We have put together a guide to the best breweries in Iceland including some of the best craft beer and bars in the country so you know where to go.
If you are a beer drinker, then you might want to know more about the beer you can expect to find in Iceland. Although you can find plenty of exported beer in Iceland from all over Europe, imported goods tend to be more expensive in Iceland and drinking domestically produced alcohol could help to make your trip that much cheaper. You might also want to try some local products, so local beer could be just the right thing to try!

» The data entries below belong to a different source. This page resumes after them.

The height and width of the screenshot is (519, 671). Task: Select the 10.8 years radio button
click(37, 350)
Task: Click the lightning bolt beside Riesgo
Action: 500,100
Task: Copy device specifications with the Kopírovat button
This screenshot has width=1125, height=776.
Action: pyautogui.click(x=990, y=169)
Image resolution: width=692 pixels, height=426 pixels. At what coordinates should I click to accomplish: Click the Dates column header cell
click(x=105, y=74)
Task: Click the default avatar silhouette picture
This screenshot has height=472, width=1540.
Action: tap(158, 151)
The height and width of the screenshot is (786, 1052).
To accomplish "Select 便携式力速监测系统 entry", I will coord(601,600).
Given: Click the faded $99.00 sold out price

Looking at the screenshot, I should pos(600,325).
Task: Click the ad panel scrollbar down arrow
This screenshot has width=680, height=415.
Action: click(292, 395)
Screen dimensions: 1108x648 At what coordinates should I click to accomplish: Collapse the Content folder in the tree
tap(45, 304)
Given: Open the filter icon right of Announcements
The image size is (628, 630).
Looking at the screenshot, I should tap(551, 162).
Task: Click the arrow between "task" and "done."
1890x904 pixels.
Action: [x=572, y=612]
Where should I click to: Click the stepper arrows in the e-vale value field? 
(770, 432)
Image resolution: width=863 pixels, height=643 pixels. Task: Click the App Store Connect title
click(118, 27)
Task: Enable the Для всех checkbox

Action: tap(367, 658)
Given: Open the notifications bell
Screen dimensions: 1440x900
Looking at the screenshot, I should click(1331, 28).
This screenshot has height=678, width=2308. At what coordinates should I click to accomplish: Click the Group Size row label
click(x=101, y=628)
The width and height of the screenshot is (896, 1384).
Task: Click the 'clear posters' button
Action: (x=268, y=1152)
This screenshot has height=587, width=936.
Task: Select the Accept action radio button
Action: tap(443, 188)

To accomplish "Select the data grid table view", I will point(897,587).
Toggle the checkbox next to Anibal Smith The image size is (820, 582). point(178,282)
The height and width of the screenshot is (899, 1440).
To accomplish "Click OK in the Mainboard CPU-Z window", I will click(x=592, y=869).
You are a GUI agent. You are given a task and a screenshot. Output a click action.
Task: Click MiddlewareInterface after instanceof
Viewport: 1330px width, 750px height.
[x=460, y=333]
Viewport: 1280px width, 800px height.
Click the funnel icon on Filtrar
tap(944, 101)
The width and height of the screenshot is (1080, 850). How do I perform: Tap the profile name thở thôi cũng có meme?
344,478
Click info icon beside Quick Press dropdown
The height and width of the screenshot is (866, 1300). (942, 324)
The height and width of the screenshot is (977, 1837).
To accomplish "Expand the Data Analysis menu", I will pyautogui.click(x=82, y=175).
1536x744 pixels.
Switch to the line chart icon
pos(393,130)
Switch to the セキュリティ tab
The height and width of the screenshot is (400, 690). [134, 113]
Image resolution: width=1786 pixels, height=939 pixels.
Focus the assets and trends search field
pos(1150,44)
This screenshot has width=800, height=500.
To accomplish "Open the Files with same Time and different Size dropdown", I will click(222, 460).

But Icelandic beer is not readily available in Europe or Worldwide so it can be difficult knowing which beers you might like. We hope to help with our guide to the best breweries in Iceland. Many breweries also have bars that you can visit too, so have a look at our list for some of the best craft beers!
Best Breweries in Iceland
Our first brewery on the list has made it there because you may already be familiar with this beer. Their beer is one of the most widely available Icelandic beers, and can be bought in more than 22 countries including the USA, UK and Canada. One of their most popular beers, the Icelandic White Ale (5.2% ABV) is even available in Waitrose in the UK, as well as being stocked at many bars around the country. Another benefit of this brewery is that they have a bar located in Reykjavik, so you can try some of the locally brewed beers in one of the most popular bars in Iceland.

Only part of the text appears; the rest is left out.